* Begin Document section *
This tutorial will focus on problems 3 to 5, and will present Vehicle, a tool that provides support in alleviating them. In particular, Vehicle is equipped with a specification language that allows one to express neural network properties in a high-level, human-readable format (thus opening the way to reasoning about a wider space of properties, and reasoning in terms of the problem space). Then it compiles the specification down into low-level queries and passes them automatically to existing neural network solvers. If the specification cannot be verified, Vehicle gives one an option to automatically generate a new loss function that can be used to train the model to satisfy the stated property. Once a specification has been verified (possibly after property-driven re-training), Vehicle allows one to export the proof to an interactive theorem prover, and reason about the behavior of the complex system that embeds the machine learning model.

Vehicle programs can be compiled to an unusually broad set of backends, including:

a) loss functions for Tensorflow which can be used to guide both specification-directed training and gradient-based counter-example search.

b) queries for the Marabou neural network verifier, which can be used to formally prove that the network obeys the specification.

c) Agda specifications, which are tightly coupled to the original network and verification result, in order to scalably and maintainably construct larger proofs about machine learning-enhanced systems.

Currently, Vehicle supports the verifier Marabou, the ITP Agda, and the ONNX format for neural networks. The below figure illustrates the existing user backends in Vehicle.
* End Document section *
* Begin Material provided *
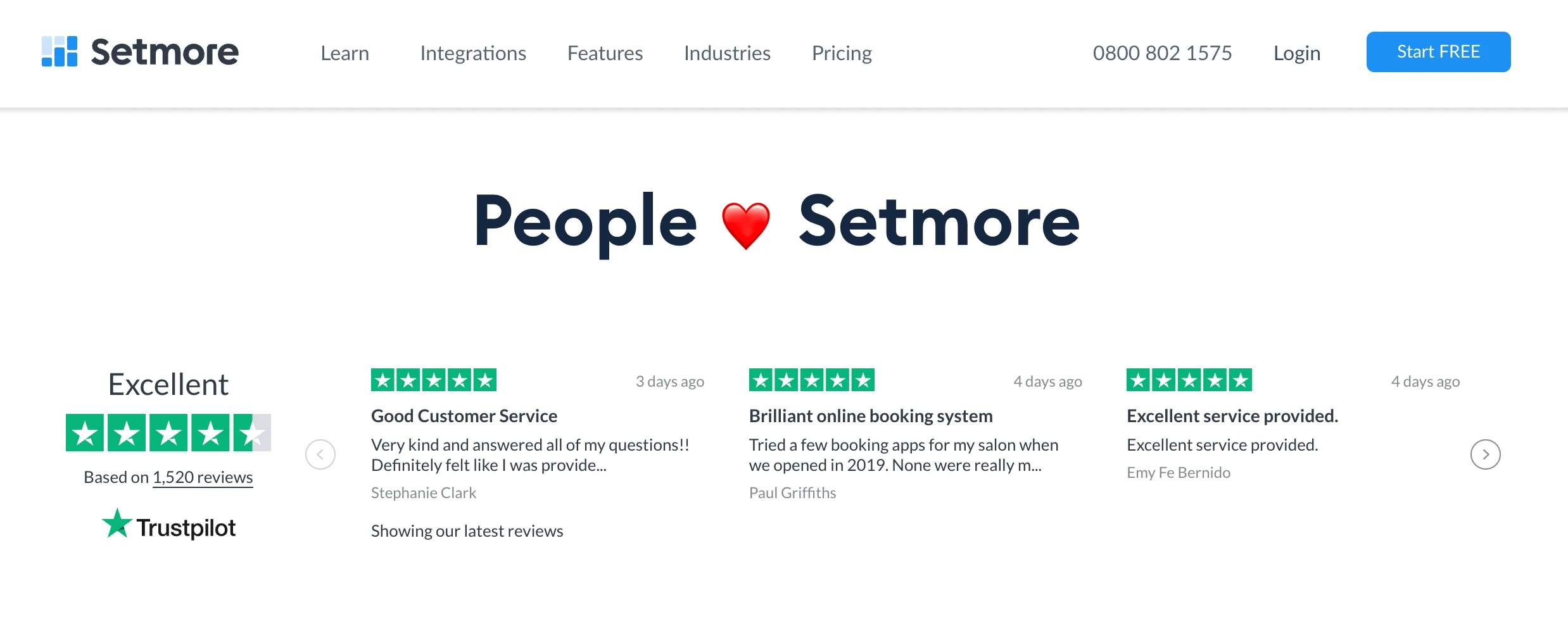1568x619 pixels.
Task: Click the overall Trustpilot star rating
Action: point(168,433)
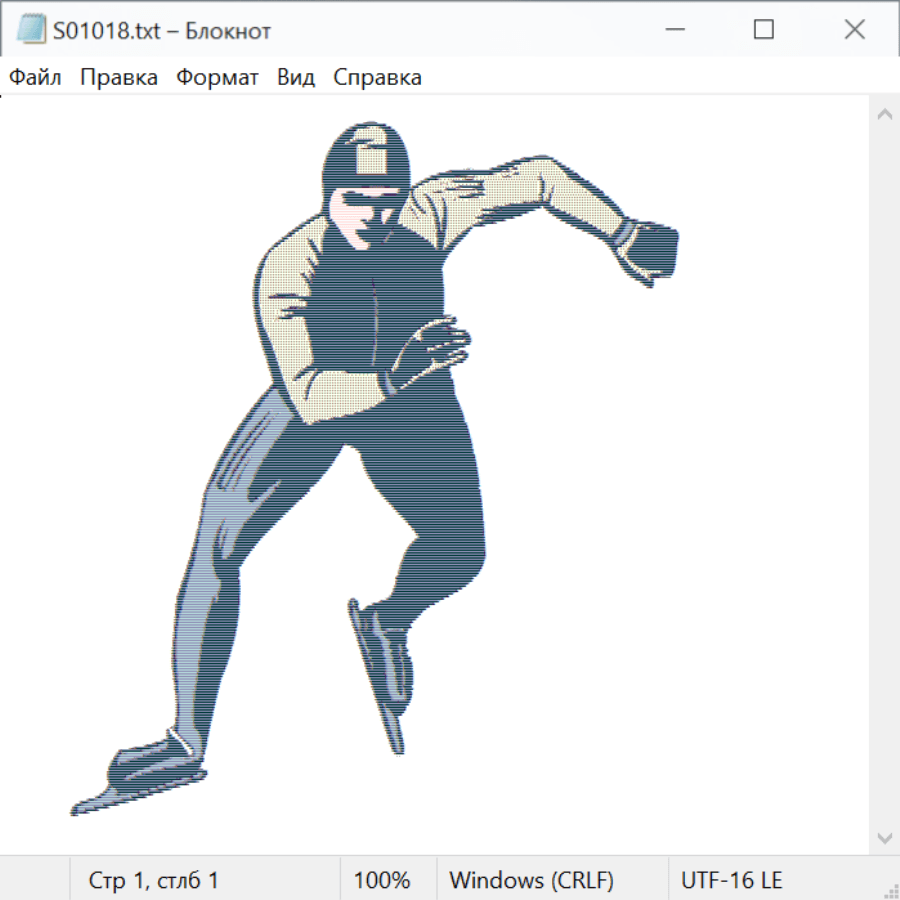The width and height of the screenshot is (900, 900).
Task: Open the Вид menu
Action: click(296, 77)
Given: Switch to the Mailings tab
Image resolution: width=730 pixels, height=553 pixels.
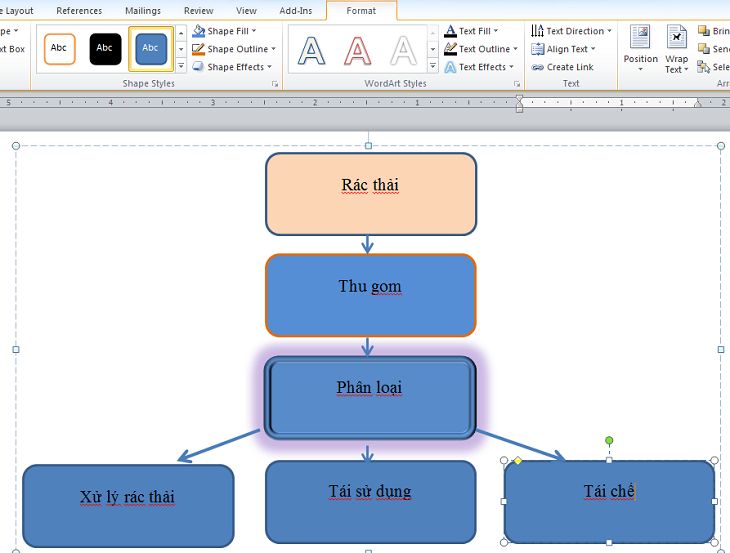Looking at the screenshot, I should pos(143,11).
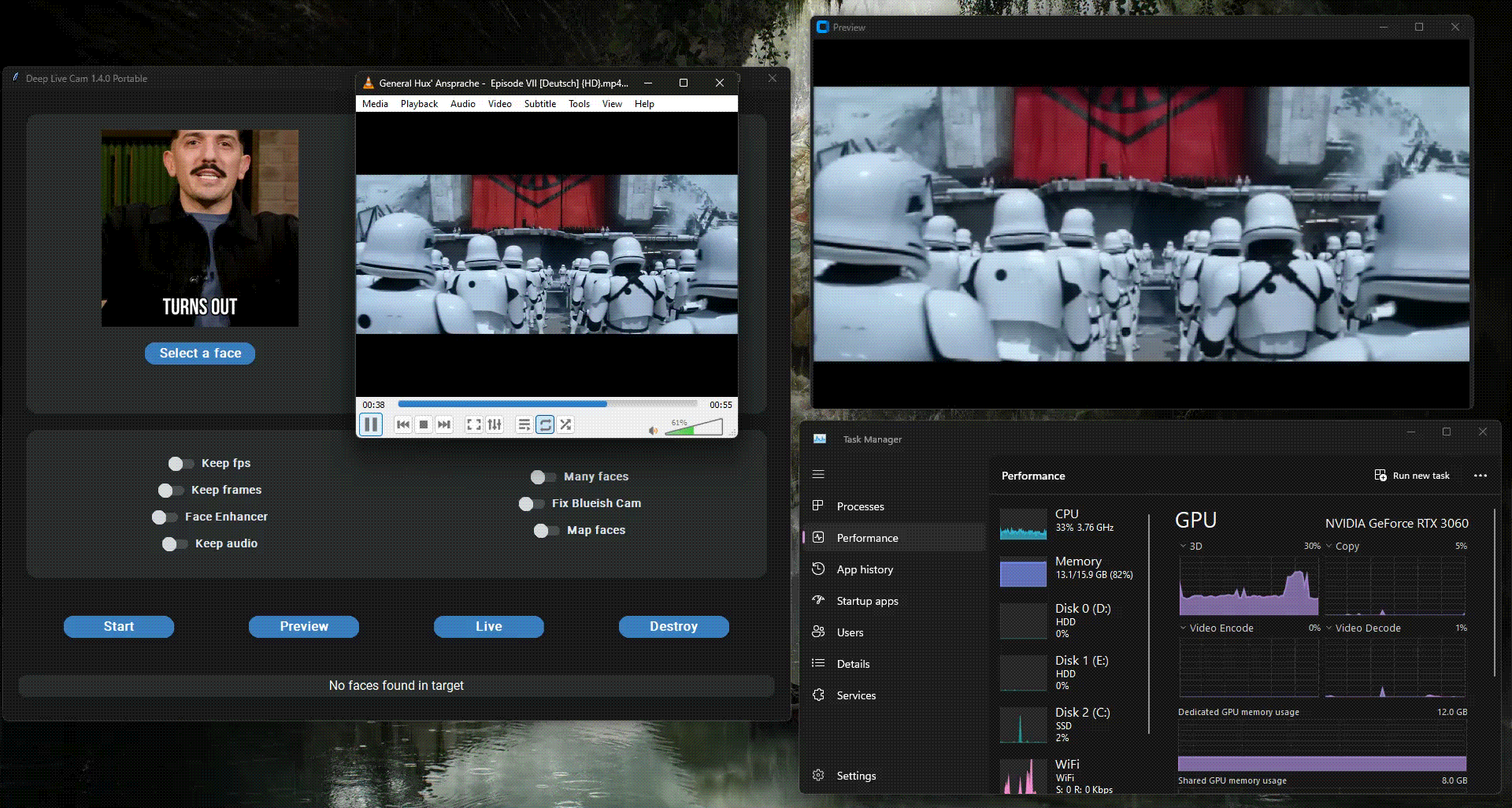
Task: Mute VLC audio speaker icon
Action: pyautogui.click(x=653, y=430)
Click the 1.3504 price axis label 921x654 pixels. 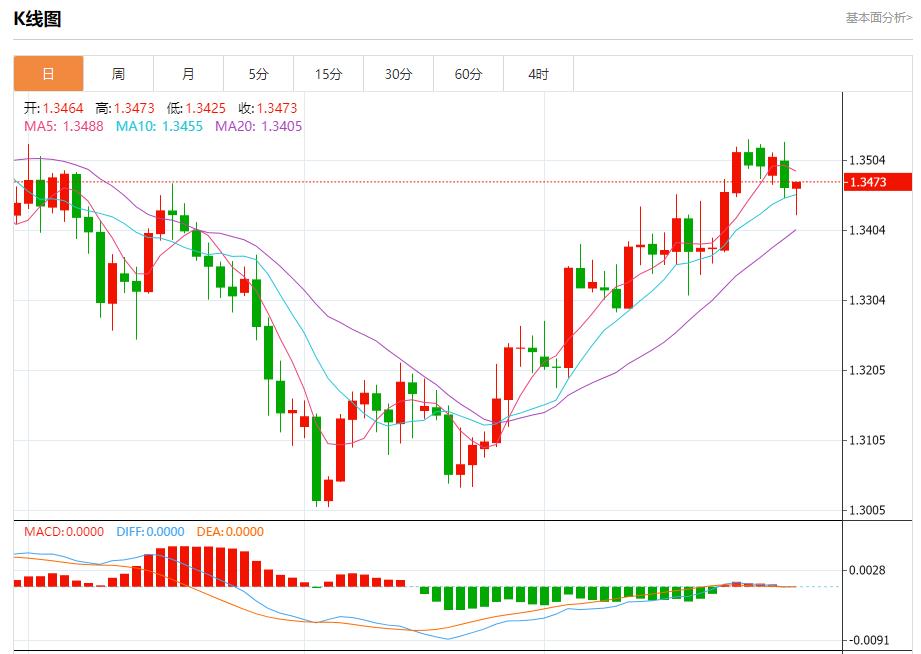pos(867,160)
* End Material provided *
● Requests
[A] In the Vehicle tutorial text, which interactive theorem prover does Vehicle currently support?
[B] Transcribe the part of the Vehicle tutorial text starting at "a) loss functions" and ending at "backends in Vehicle.".
[C] Pick up the Vehicle tutorial text after its last sentence and continue writing it.

● The answers
[A] Agda

[B]
a) loss functions for Tensorflow which can be used to guide both specification-directed training and gradient-based counter-example search.

b) queries for the Marabou neural network verifier, which can be used to formally prove that the network obeys the specification.

c) Agda specifications, which are tightly coupled to the original network and verification result, in order to scalably and maintainably construct larger proofs about machine learning-enhanced systems.

Currently, Vehicle supports the verifier Marabou, the ITP Agda, and the ONNX format for neural networks. The below figure illustrates the existing user backends in Vehicle.

[C]
Vehicle Backends

Objectives of this Tutorial

This tutorial will give an introduction to the Vehicle tool and its conceptual approach to modelling specifications for machine learning systems via functional programming. It will teach the participants to understand the range of problems that arise in neural network property specification, verification and training, and will give hands-on experience at solving these problems at a level of a higher-order specification language with dependent types.

Prerequisites

To follow the tutorial, you will need Vehicle, Marabou and Agda installed in your machine. For instructions, refer to vehicle documentation.

Quick installation instructions:

We suggest that you start this tutorial with just Vehicle and Marabou as tools.

We recommend using Visual Studio Code with the Vehicle Syntax Highlighting and agda-mode plugins.

Whether you are using this tutorial for self-study or attending one of our live tutorials, all supporting exercises, code and infrastructure can be downloaded from the tutorial repository. These include all relevant property specifications, trained neural networks in ONNX format, data in IDX format, and any necessary instructions.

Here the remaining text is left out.